Case ID: d-haw_4/html/0692-01.html
Source: Caselaw Access Project
Author: {"author": "Clemons, J.-", "license": "Public Domain", "url": "https://static.case.law/"}
Date Created: 2024-08-24T03:29:51.129683

IN THE MATTER OF THE APPLICATION OF FUSANO SASAKI FOR A WRIT OF HABEAS CORPUS.
    April 6, 1916.
    
      Aliens — Immigration—Deportation—Effect of marriage to citizen: A Japanese alien woman, whose acts render her liable to deportation, cannot avoid deportation by marriage to a citizen.
    
      Habeas Corpus: Hearing on return to writ.
    
      J. Lightfo'ot for petitioner.
    
      H. W. Vaughan, U. S. District Attorney, for respondent.
   Clemons, J.-

Nothing appears in the record, — on which the case was submitted for the court’s determination, — to justify the issuance of the writ of habeas corpus. The petitioner, a Japanese woman, born in Japan, admitted repeatedly that she had practiced prostitution for at least seven or eight months of the year 1913, and subsequent to her entry into the United States, Transcript of Record of Immigration Office, 4, 6. This is corroborated by the statement of Inspector H. B. Brown of Honolulu. Id., 2. Some of these admissions were made in reply to questions of her own attorney. Id., 6.

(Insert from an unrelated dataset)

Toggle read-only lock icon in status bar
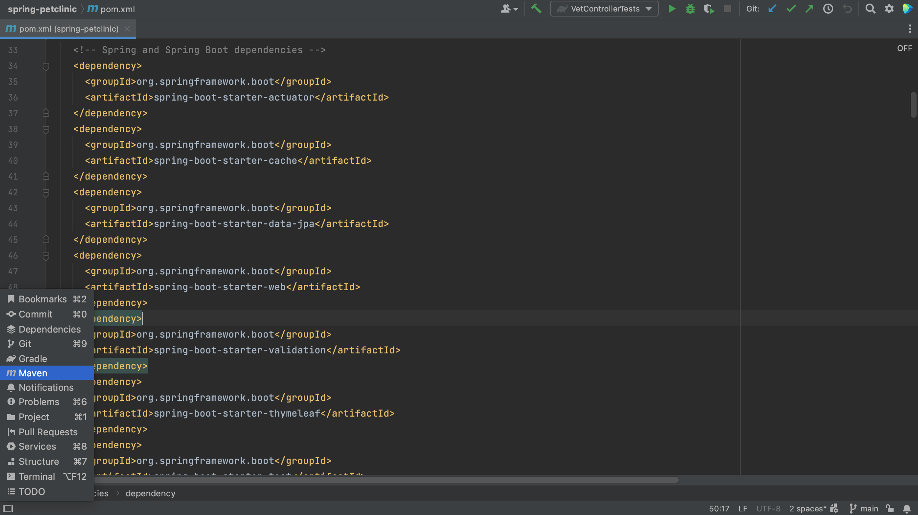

After filing her petition for the writ, the alien filed a supplementary petition in which she alleges that on January 16, 1915, eight months subsequent to her petition, she was married to a citizen of the United States, and that they have since lived together as husband and wife. On this ground it is strenuously contended, that she is now a citizen of the United States and that the immigration laws do not apply to her. The answer to this is, that not being one “who might herself be lawfully naturalized”, her marriage to a citizen does not give her the status of a citizen. Rev. Stat., sec. 1994. In re Takao Ozawa, ante, p. 671.

The writ is discharged and the petitioner remanded to the custody of the respondent.